_What this task involves_
Write the next part of the news article on Janet Yellen's warning about another financial crisis, picking up after its final sentence.

Yellen warns of another potential financial crisis: ‘Gigantic holes in the system’ Cached Page below :
Company: cnbc, Activity: cnbc, Date: 2018-12-11  Authors: steve liesman, justin chin, bloomberg, getty images
Keywords: news, cnbc, companies, holes, fed, potential, regulatory, yellen, system, gigantic, crisis, think, things, financial, warns, current, york


Yellen warns of another potential financial crisis: 'Gigantic holes in the system'

Former Federal Reserve Chair Janet Yellen told a New York audience she fears there could be another financial crisis because banking regulators have seen reductions in their authority to address panics and because of the current push to deregulate.

“I think things have improved, but then I think there are gigantic holes in the system,” Yellen said Monday night in a discussion moderated by New York Times columnist Paul Krugman at CUNY. “The tools that are available to deal with emerging problems are not great in the United States.”

Yellen cited leverage loans as an area of concern, something also mentioned by the current Fed leadership. She said regulators can only address such problems at individual banks not throughout the financial system. The former fed chair, now a scholar at the Brookings Institution, said there remains an agenda of unfinished regulation. “I’m not sure we’re working on those things in the way we should, and then there remain holes, and then there’s regulatory pushback. So I do worry that we could have another financial crisis.”

_Dataset excerpts_
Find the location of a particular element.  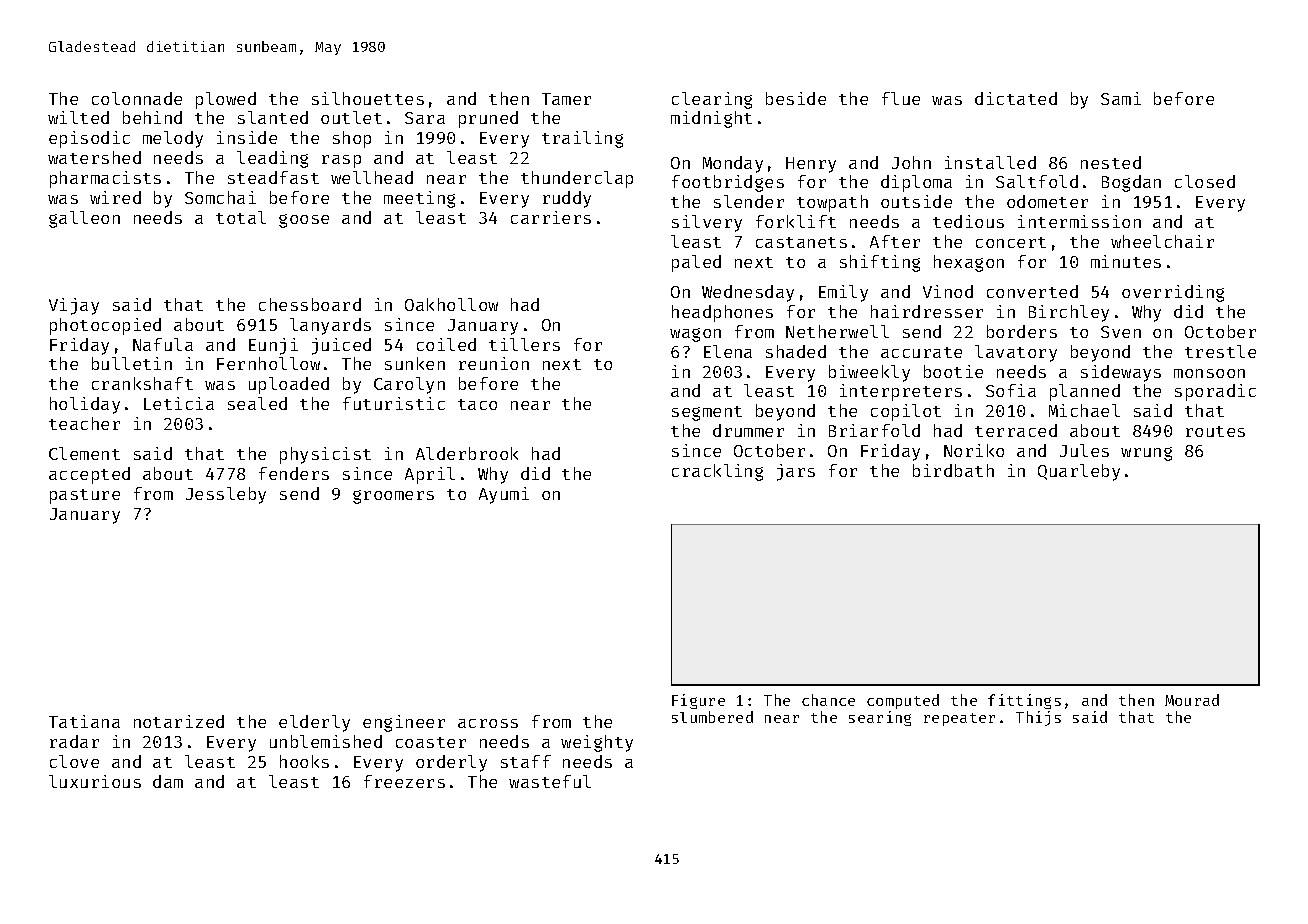

jars is located at coordinates (796, 472).
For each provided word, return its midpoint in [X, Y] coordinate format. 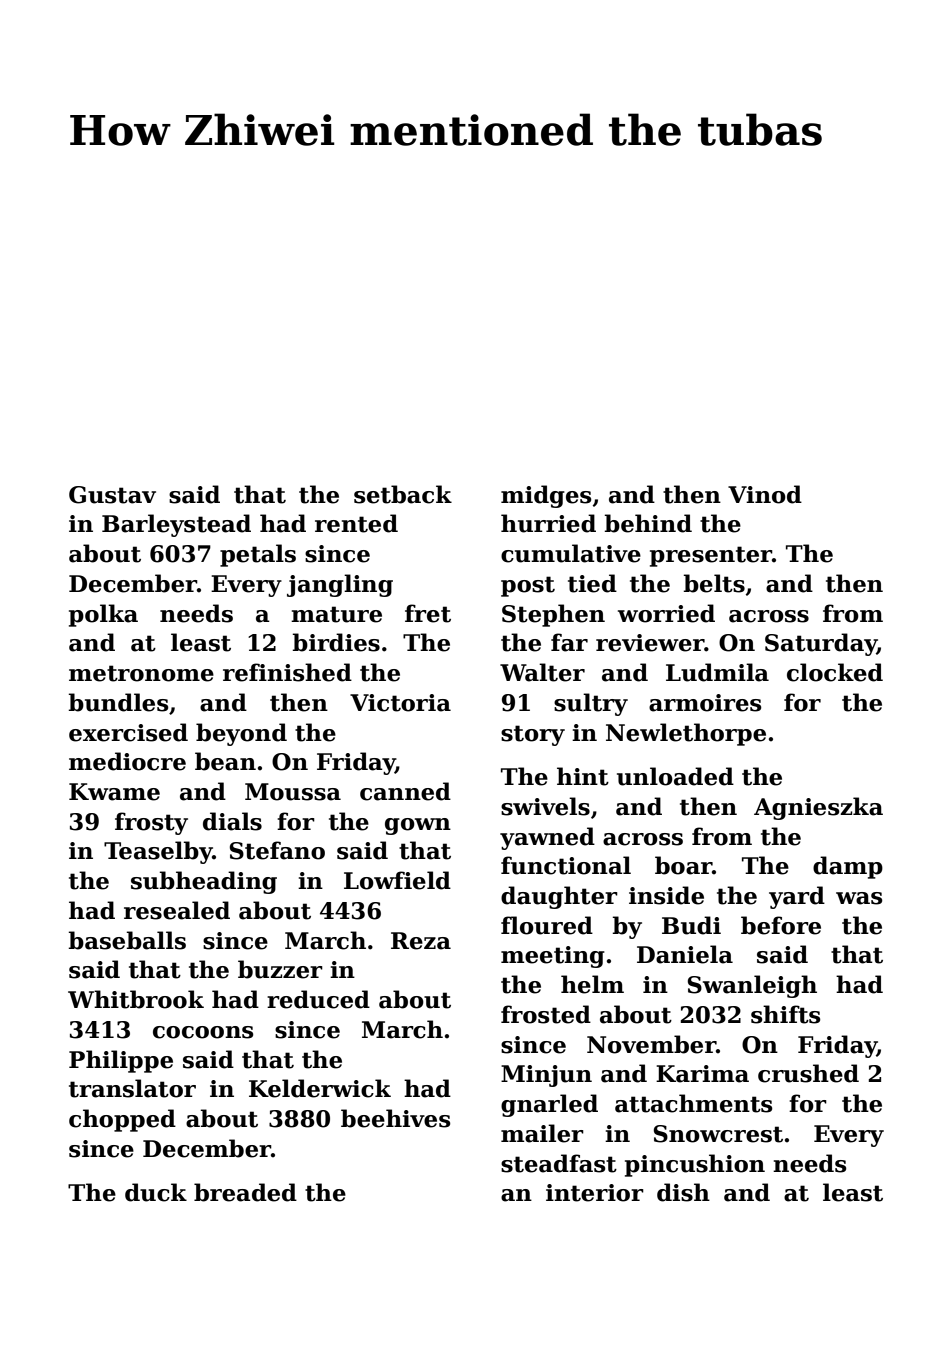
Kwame [114, 792]
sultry [591, 704]
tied [592, 583]
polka [103, 615]
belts [714, 583]
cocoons [203, 1032]
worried [666, 613]
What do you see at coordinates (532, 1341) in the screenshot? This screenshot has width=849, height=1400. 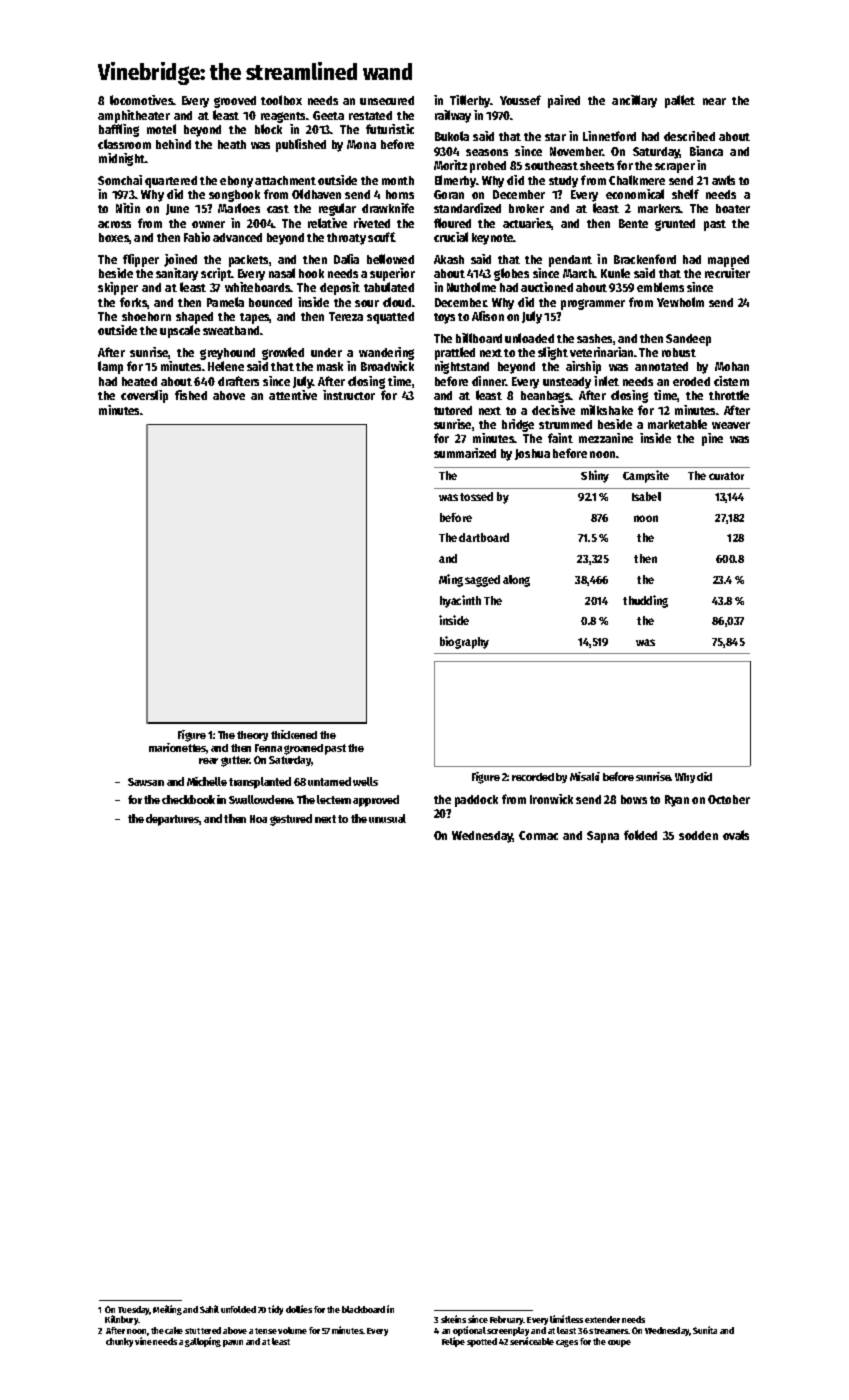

_Output below_
In the wake of the financial crisis, some agency regulatory powers were vastly expanded, but others, for example, the ability of the Fed to lend to an individual company in a crisis, were curtailed. Current Fed officials have pushed back against criticism that their reforms are making the system riskier, saying they are making the system more efficient.

Speaking in London in June 2017, shortly after leaving office, Yellen had said she did not believe there would be another financial crisis in our lifetimes because of financial reforms. However, she did warn at the time about the deregulatory efforts just then underway.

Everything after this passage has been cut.